Son téléphone vibra — un message de Lena : « Maman, Vlad et moi avons réfléchi pour la voiture. Peut-être que tu pourrais nous prêter la moitié de l’argent ? »

Ekaterina regarda la robe, puis son téléphone. Pour la première fois, elle effaça le message sans répondre.

Puis elle mit de la musique et tourna dans la pièce, dansant une valse imaginaire.

Au centre culturel, le son de ses pas résonnait dans le long couloir, accompagné des mélodies de valse qui s’échappaient de la salle de danse. Son cœur battait fort — entre excitation et nervosité.

« Ne sois pas timide ! » chuchota Zoïa en la poussant doucement. « On va y arriver ! »

Dans la salle, une quinzaine de personnes — surtout des femmes de leur âge, et quelques hommes. Un professeur mince aux cheveux argentés, vêtu élégamment, montrait les pas de base de la valse.

« Oh, des nouveaux ! » sourit-il en les voyant entrer. « Je suis Ignat Stepanovich. Entrez, rejoignez-nous ! »

Ekaterina fit un pas hésitant, ajustant sa robe neuve. « Mon Dieu, qu’est-ce que je fais ? » pensa-t-elle. Mais à cet instant, Ignat lui prit la main :

« Puis-je vous inviter à danser ? Montrons-leur comment on fait. »

Et soudain, un déclic. Son corps retrouva une mémoire oubliée. Un, deux, trois… Un, deux, trois…

« Magnifique ! » s’exclama Ignat après leur premier tour. « Vous n’êtes pas une débutante ! »

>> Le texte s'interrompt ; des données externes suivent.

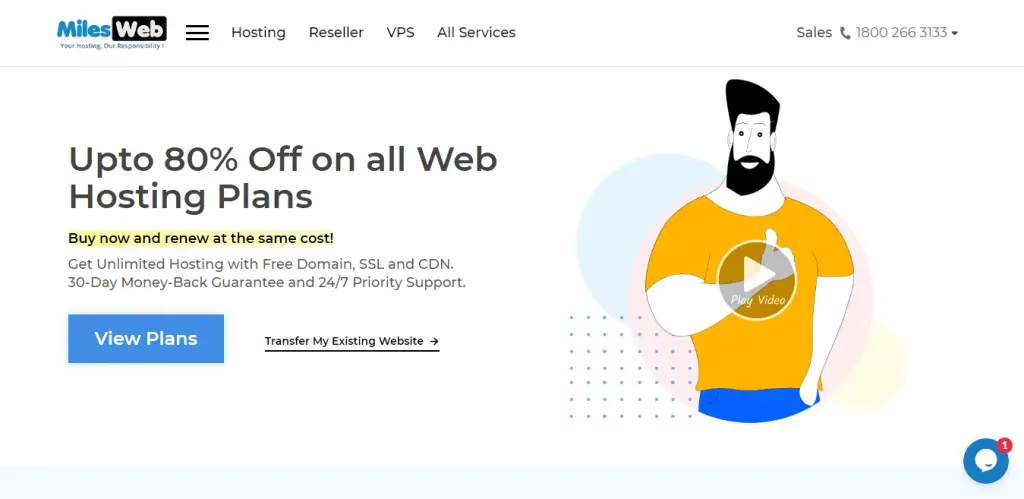This screenshot has height=499, width=1024.
Task: Select the VPS menu item
Action: [x=400, y=33]
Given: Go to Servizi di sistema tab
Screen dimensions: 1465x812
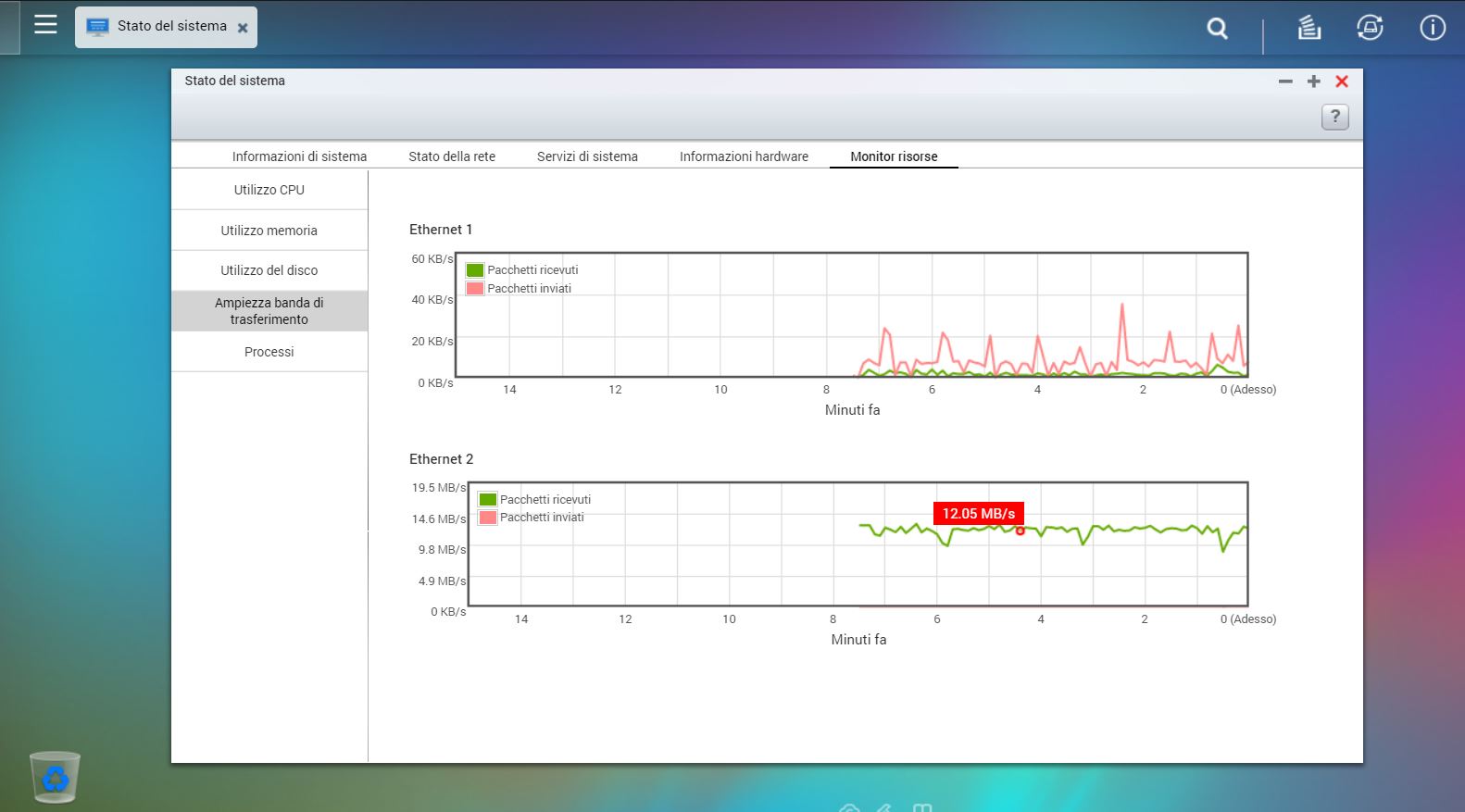Looking at the screenshot, I should pos(587,156).
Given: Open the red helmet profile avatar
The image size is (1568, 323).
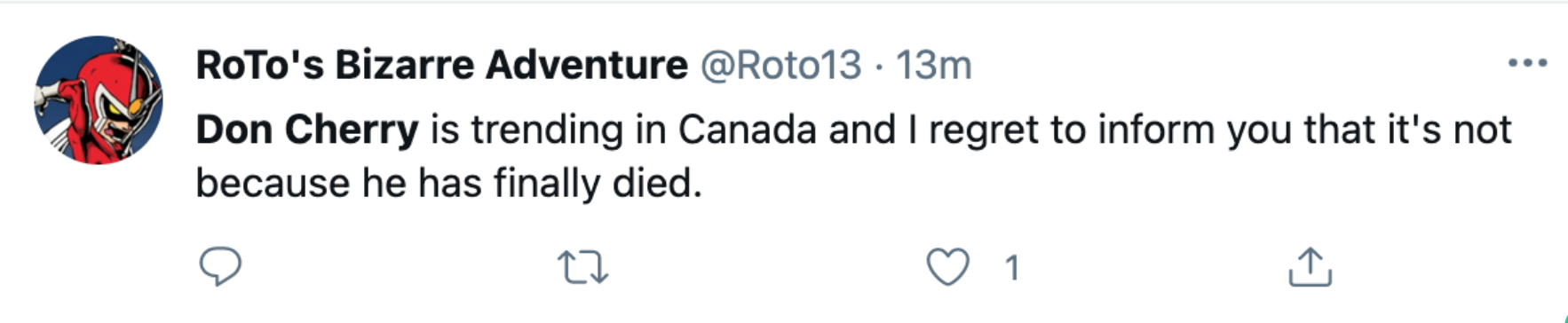Looking at the screenshot, I should (x=99, y=99).
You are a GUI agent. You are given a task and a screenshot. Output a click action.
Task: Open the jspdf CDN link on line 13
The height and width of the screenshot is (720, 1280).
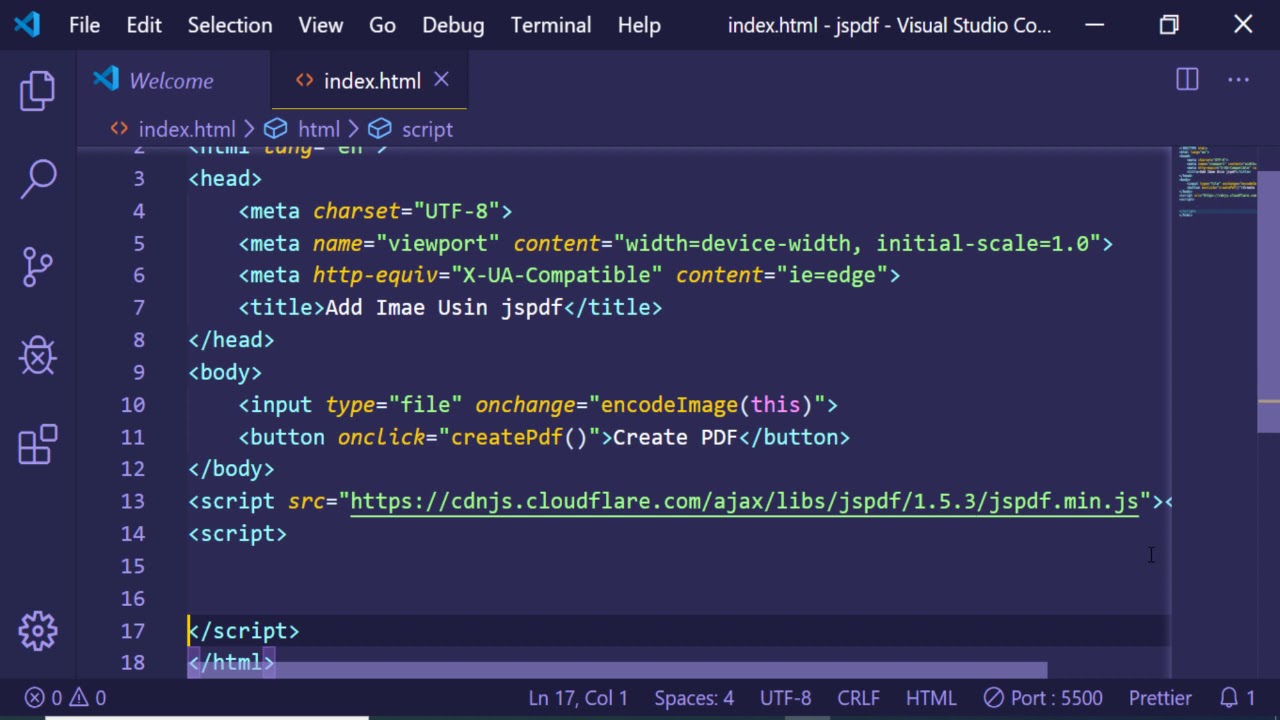744,501
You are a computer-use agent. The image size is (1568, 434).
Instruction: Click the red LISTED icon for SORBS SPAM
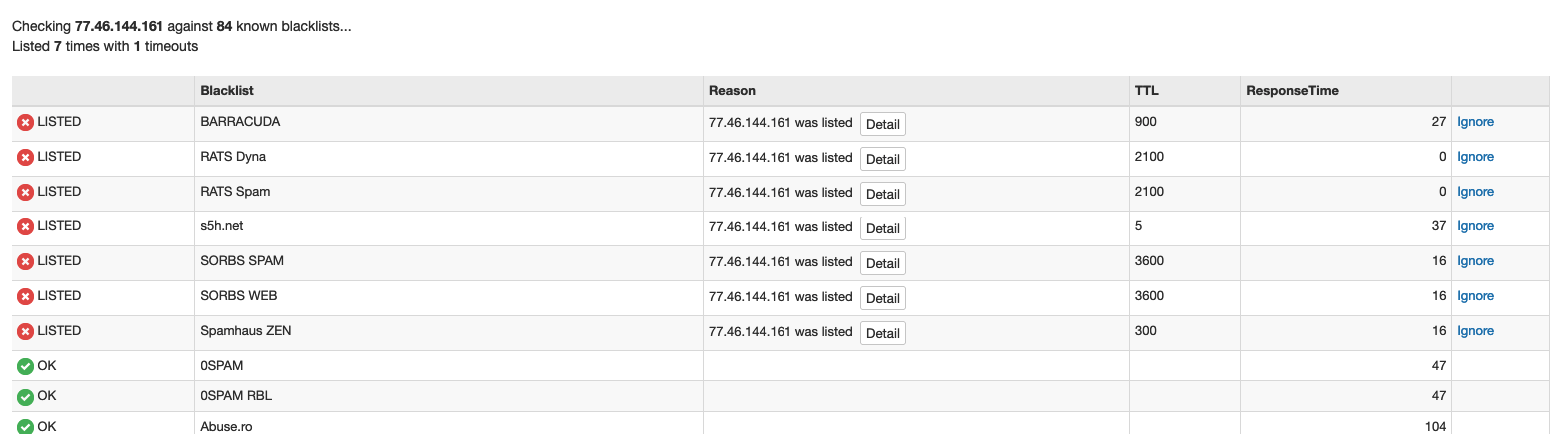click(x=25, y=261)
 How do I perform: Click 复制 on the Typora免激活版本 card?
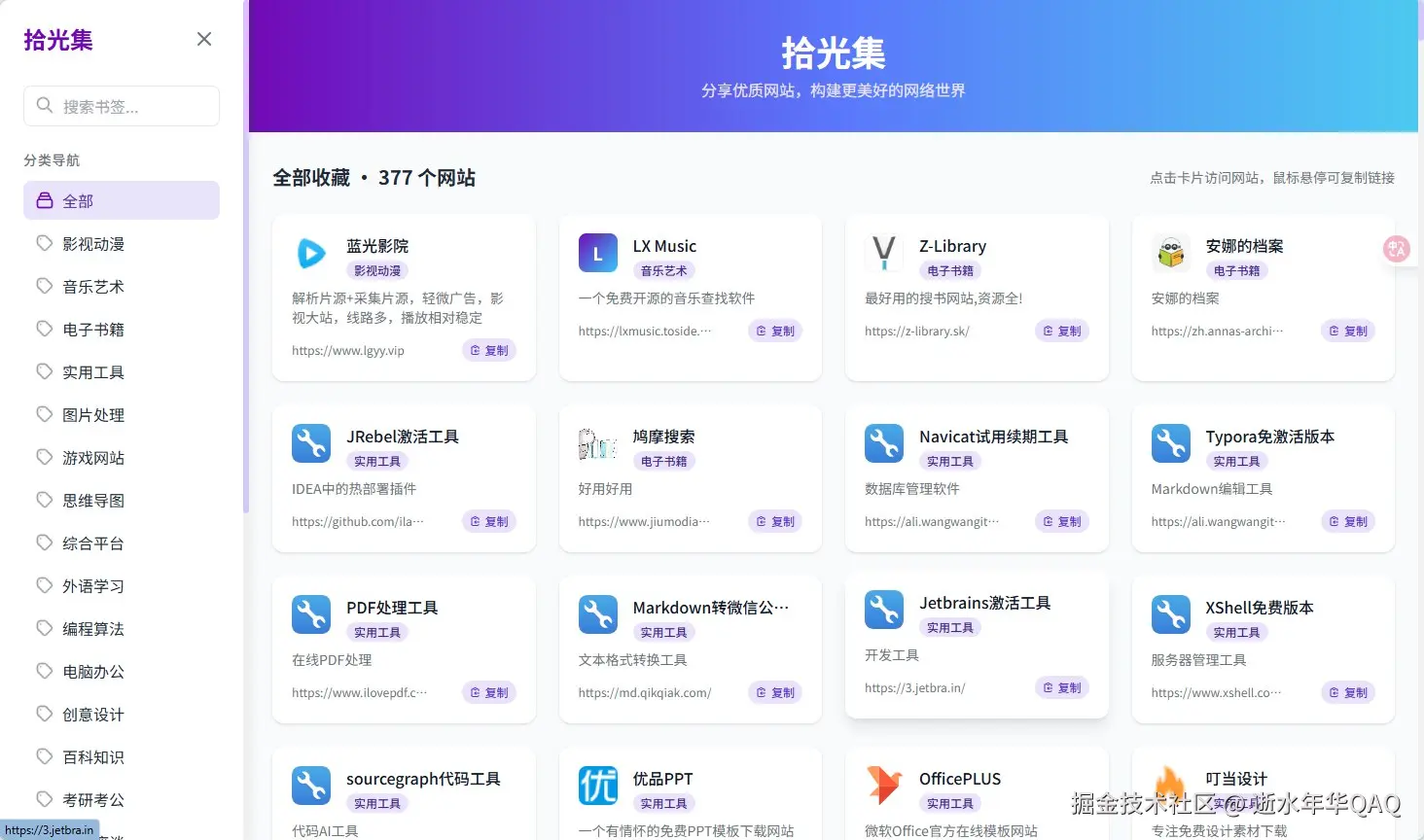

« C’était il y a bien longtemps… » murmura-t-elle, sentant la valse tourner autour d’elle.

« Et tu disais ne pas vouloir danser ! » s’amusa Zoïa, applaudissant.

Après la séance, alors que tout le monde s’éloignait, Ignat les arrêta dans le couloir.

« Excusez ma curiosité, quel est votre nom ? »

« Ekaterina… Ekaterina Vassilievna. »

« Enchanté. » Il fit une révérence légère. « Nous avons un petit concert la semaine prochaine. Peut-être voudriez-vous… »

« Non, non, c’est vous ! » répondit-elle en riant. « Je débute seulement… »

« Ne soyez pas modeste, » sourit-il. « Vous avez un talent naturel. Et puis, nous manquons de partenaires pour la valse. »

« Accepte, » souffla Zoïa en lui donnant un coup de coude. « Sinon Nina Pavlovna va déjà jeter son dévolu sur lui ! »

« Zoïa ! » rougit Ekaterina.

Elles éclatèrent de rire, puis allèrent ensemble au café « juste pour un thé. » Le thé se prolongea pendant des heures, Ignat racontant ses voyages, notamment en Grèce.

« Là-bas, on danse le sirtaki au bord de la mer ! » disait-il avec passion. « Et les couchers de soleil… vous auriez dû voir ça ! »

« Je les verrai, » répondit Ekaterina.

« Peut-être… ensemble ? » proposa-t-il avec un regard.

Elle rentra chez elle portée par un souffle nouveau. Dans son sac, la carte de visite d’Ignat Stepanovich, « Appelez-moi quand vous voulez ! », et dans son cœur, une mélodie lumineuse chantait.